Which book changed the way you viewed the world or yourself? 

A few inspirational books and literary fragments from my time at university include Virginia Woolf’s radical refrain in A Room of One’s Own, Marguerite Duras’ heartbreaking screenplay for the 1959 film Hiroshima Mon Amour, the character of Isabella in Measure for Measure (particularly her rebuffing ‘is it not strange?’ speech) and Perkins Gilman’s The Yellow Wallpaper.

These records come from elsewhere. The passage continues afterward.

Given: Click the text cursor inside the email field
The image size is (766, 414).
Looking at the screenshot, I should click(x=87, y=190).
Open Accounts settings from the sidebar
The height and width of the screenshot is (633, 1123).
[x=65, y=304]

As with The Yellow Wallpaper, The Bell Jar also presented sometimes sinister insights into the fragility of sanity. I vividly remember reading Plath’s account of Esther’s breakdown after she started college in New York. I identified keenly with her world, as a Fresher sat on the single bed in a small, carefully arranged room, alone in a strange city. I had felt utterly bound up in her character, who felt everything almost exactly as I did (or so I thought) and then – boom! – there she lay, broken: ‘To the person in the bell jar, blank and stopped as a dead baby, the world itself is the bad dream.’ (Plath, 1999, p.250)

(I’ve written about this very subject in the journal Book 2.0. December 2016, Vol. 6 Issue 1/2, pp.47-57.)


If you could give your eighteen-year-old self one piece of advice, what would it be? 

Here are two:

1.     Don’t panic.

2.     Find a mentor.


What was the hardest thing to learn?

“We all know that Art is not truth. Art is a lie that makes us realize truth, at least the truth that is given us to understand. The artist must know the manner whereby to convince others of the truthfulness of his lies.”

This quote from Pablo Picasso is about many things, one of which is persuasion. We can’t convince people that our ideas or ideals matter unless we learn to speak – or at least understand – their language first, be that the language of appropriate academic conventions or other more complex or abstract discourses. I am still learning this.


What was the soundtrack of your undergraduate years?

There were many, but Josh Wink’s ‘Higher State of Consciousness’ is a banger that’s stood the test of time and Joni Mitchell’s exquisitely heartbreaking album Blue is still perfect for moping, reading or wistful thinking.


Show us a shelfie.

I used to review photo books, so was lucky enough to be sent a lot of beautiful books for free. Here are a few of them.



Anna Kiernan has a professional background is in book publishing and arts policy and management, while her research focuses mainly on reading communities and cultural criticism.

This year she'll be teaching Pitching for Publication, Introduction to Publishing and Reading as a Writer.